(Yicai) Aug. 22 -- Beijing plans to stiffen the regulation of online diagnosis and treatment and ban artificial intelligence-generated medical prescriptions.
The Beijing Municipal Health Commission is soliciting public feedback on the draft new rules until Sept. 16, it said yesterday.
For online diagnosis and treatment by medical institutions, doctors must write prescriptions themselves, which will only be released to patients after being examined by pharmacists, according to the measures. AI-generated prescriptions are banned, and doctors cannot give patients any drugs before prescribing them.
Real-name authentication is required for medical staff seeing patients online to ensure they are legally qualified, have over three years of experience in independent clinical work, and have been approved by medical institutions and are registered for such services, according to draft rules.
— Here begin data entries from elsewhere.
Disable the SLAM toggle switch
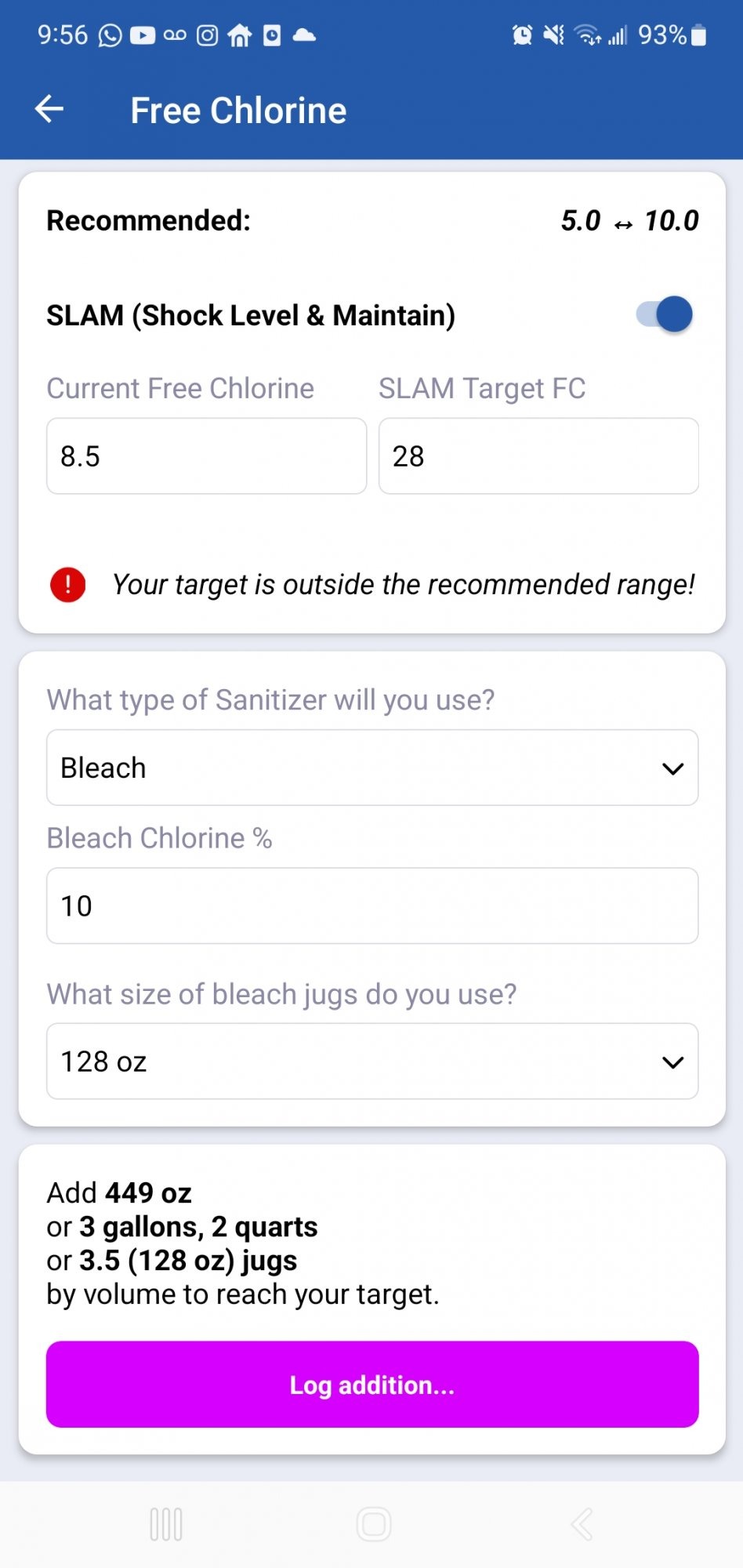Viewport: 743px width, 1568px height. point(665,314)
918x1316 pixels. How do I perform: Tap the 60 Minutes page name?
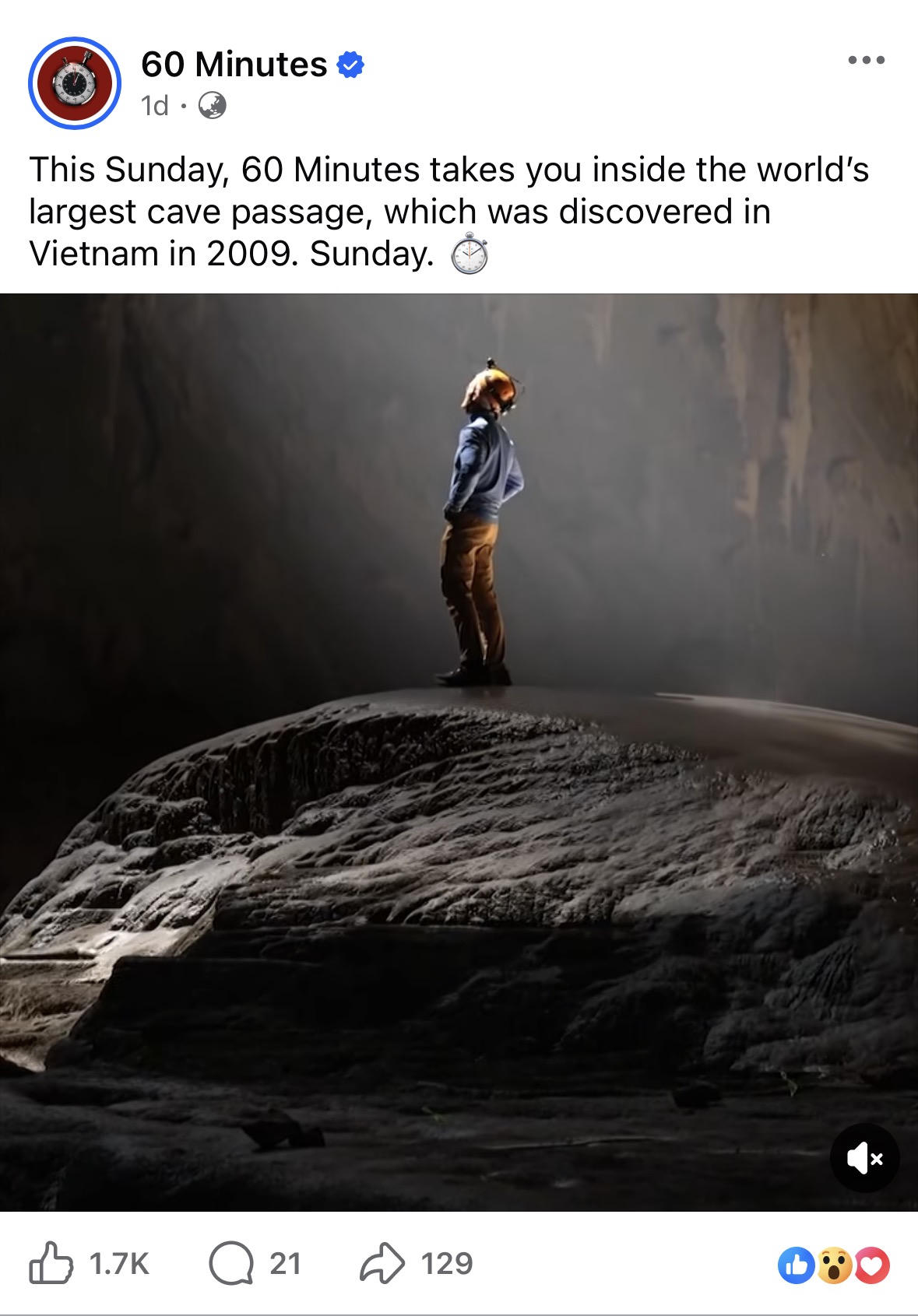(234, 64)
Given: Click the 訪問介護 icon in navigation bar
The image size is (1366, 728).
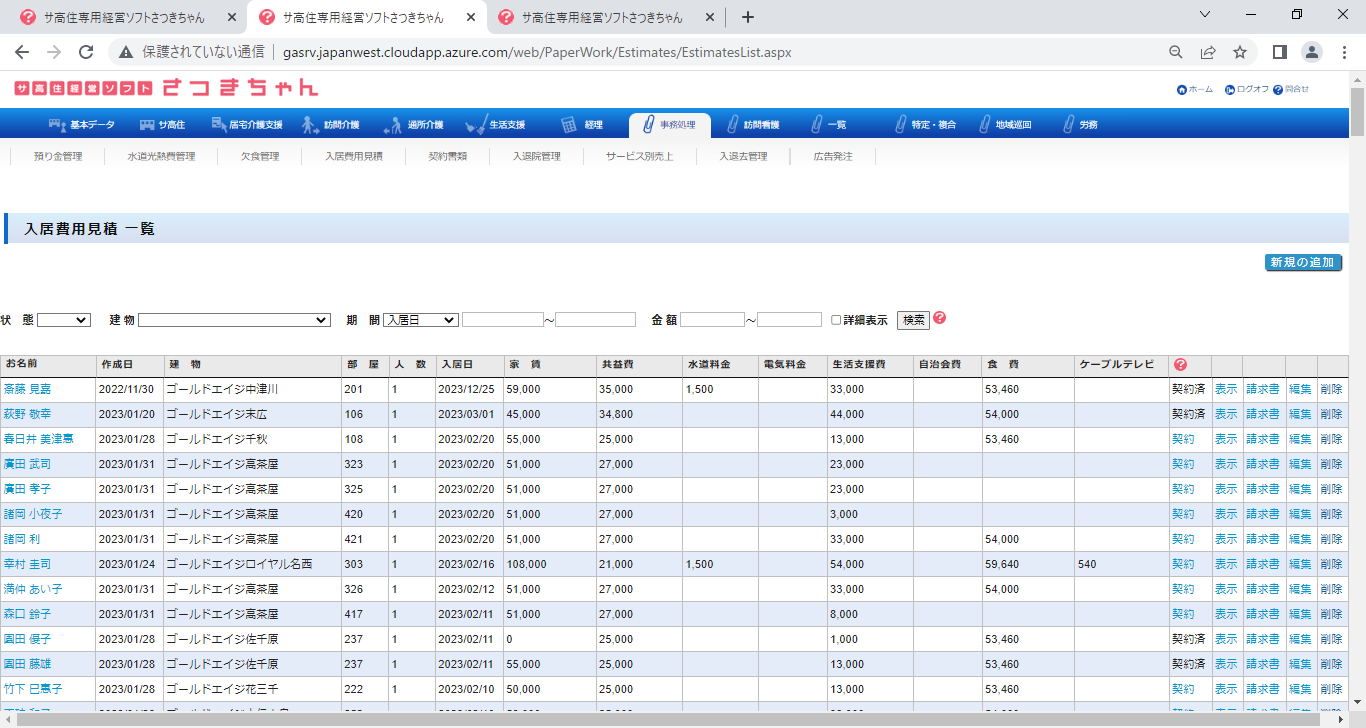Looking at the screenshot, I should [310, 125].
Medical practitioners must receive patients themselves.
Patients must also offer their identification documents and basic personal information and are not allowed to see a doctor online in the name of other people. They must provide medical histories with a definitive diagnosis to online doctors, and if online medical diagnosis and treatment are deemed unsuitable for the patients, doctors can direct them to brick-and-mortar medical centers.
Online medical records must be kept for at least 15 years, and at least three years of video and audio related to consultations must be saved. According to draft rules, fees and standards also must be posted on online medical platforms for patients to refer to.
The Beijing Municipal Health Commission will set up an online diagnosis and treatment regulation platform to supervise medical institutions offering online services.